With the introduction of the Affordable Care Act, the health insurance landscape in the U.S. shifted dramatically. In addition to providing affordable coverage for many low- and middle-income families, the rollout of the new law naturally replaces the need for insurers to provide mini-medical plans.
Mini-medical plans, also known as “junk insurance,” offer basic healthcare coverage, but place dollar caps on how much the plan will pay out per year in services. Many retailers, restaurants and other companies that hire low-wage workers have offered mini-medical insurance as a way to provide modest health coverage at a low cost to employees. Because coverage is limited, policy holders typically pay affordable premiums, but they also must pay out of pocket for the cost of any services that exceed their plan’s annual cap.
All similarities to ACA plans aside, healthcare advocates have criticized these plans as inadequate for years. In 2014, however, new rules went into effect that prevented insurers from placing annual caps on coverage. Yet, because of many businesses threats to abandon employee coverage should they be forced to comply with the new rules, the Obama administration responded by granting temporary waivers allowing a number of these plans to continue for a few more years.
That loophole will close this year, and many of those insured under mini-med plans will shift to plans under the exchange. The bigger picture, however, forces us to look at the future of employer sponsored insurance. In a 2013 CMS report, the foreshadowing is quite clear. “Enrollment [in non-exchange plans] is expected to fall through 2018, as some employers of low-wage workers are anticipated to stop offering employer-sponsored insurance. Most of these employees would then purchase coverage on the Exchanges or gain coverage through Medicaid. In addition, a new excise tax on high-cost employer-sponsored insurance plans starting in 2018 is expected to slow growth as employers and employees are expected to choose lower-cost plans that are valued below the tax’s threshold.”

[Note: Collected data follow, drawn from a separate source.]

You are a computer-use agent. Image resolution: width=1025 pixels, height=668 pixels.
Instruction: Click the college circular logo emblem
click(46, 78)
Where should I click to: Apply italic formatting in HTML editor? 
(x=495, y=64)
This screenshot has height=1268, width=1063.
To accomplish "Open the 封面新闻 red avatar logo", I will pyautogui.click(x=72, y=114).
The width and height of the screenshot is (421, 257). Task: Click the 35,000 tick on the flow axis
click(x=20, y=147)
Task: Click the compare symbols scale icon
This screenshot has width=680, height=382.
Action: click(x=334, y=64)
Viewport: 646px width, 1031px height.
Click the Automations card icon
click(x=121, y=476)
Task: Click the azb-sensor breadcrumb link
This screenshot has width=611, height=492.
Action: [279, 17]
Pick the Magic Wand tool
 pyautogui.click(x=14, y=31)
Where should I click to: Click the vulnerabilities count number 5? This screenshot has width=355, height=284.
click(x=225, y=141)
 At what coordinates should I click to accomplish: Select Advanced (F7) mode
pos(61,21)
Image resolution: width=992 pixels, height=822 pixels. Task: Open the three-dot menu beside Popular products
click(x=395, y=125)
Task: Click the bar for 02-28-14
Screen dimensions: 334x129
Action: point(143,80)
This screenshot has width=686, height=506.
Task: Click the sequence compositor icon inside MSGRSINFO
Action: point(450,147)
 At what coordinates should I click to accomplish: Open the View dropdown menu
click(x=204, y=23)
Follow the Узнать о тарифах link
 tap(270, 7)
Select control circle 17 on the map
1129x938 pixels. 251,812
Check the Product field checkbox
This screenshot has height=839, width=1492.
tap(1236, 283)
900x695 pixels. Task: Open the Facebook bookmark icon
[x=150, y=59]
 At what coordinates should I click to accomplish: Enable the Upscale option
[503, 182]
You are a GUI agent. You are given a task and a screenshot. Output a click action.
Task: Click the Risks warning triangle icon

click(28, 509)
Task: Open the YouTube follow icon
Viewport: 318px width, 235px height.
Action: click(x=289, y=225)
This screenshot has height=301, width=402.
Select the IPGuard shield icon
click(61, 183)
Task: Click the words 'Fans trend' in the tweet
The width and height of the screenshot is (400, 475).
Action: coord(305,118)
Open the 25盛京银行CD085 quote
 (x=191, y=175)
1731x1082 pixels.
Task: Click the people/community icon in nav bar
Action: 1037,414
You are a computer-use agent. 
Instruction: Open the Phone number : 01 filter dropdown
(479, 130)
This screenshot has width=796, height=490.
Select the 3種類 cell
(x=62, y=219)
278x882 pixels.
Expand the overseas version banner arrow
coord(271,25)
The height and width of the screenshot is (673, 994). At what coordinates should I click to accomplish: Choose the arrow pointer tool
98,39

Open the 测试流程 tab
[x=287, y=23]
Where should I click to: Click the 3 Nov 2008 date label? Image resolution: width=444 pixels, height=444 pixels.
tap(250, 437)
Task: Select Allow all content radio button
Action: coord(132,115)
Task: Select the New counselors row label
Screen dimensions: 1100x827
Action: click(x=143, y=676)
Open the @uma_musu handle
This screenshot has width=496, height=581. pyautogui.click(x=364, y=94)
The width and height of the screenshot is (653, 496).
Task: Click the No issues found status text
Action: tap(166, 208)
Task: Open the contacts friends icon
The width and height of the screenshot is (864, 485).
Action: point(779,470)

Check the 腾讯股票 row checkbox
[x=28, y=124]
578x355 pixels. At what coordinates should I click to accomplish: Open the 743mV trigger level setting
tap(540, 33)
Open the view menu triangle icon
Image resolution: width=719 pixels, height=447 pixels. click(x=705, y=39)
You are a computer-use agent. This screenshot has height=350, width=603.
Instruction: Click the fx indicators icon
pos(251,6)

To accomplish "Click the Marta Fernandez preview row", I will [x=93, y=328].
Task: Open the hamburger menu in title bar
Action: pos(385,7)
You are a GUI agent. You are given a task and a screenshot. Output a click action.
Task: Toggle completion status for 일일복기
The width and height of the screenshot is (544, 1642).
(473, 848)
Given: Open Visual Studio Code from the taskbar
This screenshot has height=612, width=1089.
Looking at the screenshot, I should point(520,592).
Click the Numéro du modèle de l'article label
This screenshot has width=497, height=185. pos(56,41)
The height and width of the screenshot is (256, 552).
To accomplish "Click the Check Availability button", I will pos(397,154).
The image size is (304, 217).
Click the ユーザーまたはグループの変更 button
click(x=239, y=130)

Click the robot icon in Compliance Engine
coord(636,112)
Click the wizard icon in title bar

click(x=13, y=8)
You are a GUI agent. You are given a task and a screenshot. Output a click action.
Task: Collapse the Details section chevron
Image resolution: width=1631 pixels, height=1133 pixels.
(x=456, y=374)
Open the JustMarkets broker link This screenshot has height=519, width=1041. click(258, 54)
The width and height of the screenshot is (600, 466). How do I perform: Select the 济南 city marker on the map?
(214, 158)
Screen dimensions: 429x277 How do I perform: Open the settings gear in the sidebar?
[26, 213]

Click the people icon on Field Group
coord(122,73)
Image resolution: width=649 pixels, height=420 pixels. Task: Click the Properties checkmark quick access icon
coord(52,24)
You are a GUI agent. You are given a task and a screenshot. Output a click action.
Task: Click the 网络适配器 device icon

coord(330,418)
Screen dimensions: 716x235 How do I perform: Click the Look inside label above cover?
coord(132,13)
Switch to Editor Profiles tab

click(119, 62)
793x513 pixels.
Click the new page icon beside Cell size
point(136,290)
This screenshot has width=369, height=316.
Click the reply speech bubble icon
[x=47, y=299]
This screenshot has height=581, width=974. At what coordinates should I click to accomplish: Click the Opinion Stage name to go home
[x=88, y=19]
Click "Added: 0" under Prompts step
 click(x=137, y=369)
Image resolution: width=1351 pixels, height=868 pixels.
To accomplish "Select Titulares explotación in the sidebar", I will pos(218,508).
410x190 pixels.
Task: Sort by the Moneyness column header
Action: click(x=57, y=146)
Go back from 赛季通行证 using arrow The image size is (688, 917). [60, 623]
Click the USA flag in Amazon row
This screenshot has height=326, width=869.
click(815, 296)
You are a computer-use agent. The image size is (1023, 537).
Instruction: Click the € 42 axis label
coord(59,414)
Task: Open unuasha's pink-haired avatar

If the end of employer-sponsored health plans is indeed where we’re headed, and I believe it is, some concerns need to be addressed. What about the narrow networks under the exchanges that limit timely access to care and further drive increased utilization of ED and hospital-based services? And how will Americans deal with the major shift in the financial burden of healthcare to patients and physicians, trying to collect payment for services? As we move through 2015, it will be important to understand the effects of these changes on practices. Data collection and modeling will allow radiologists and other specialty practices to anticipate revenue changes and put tools in place to mitigate some of the negative impact.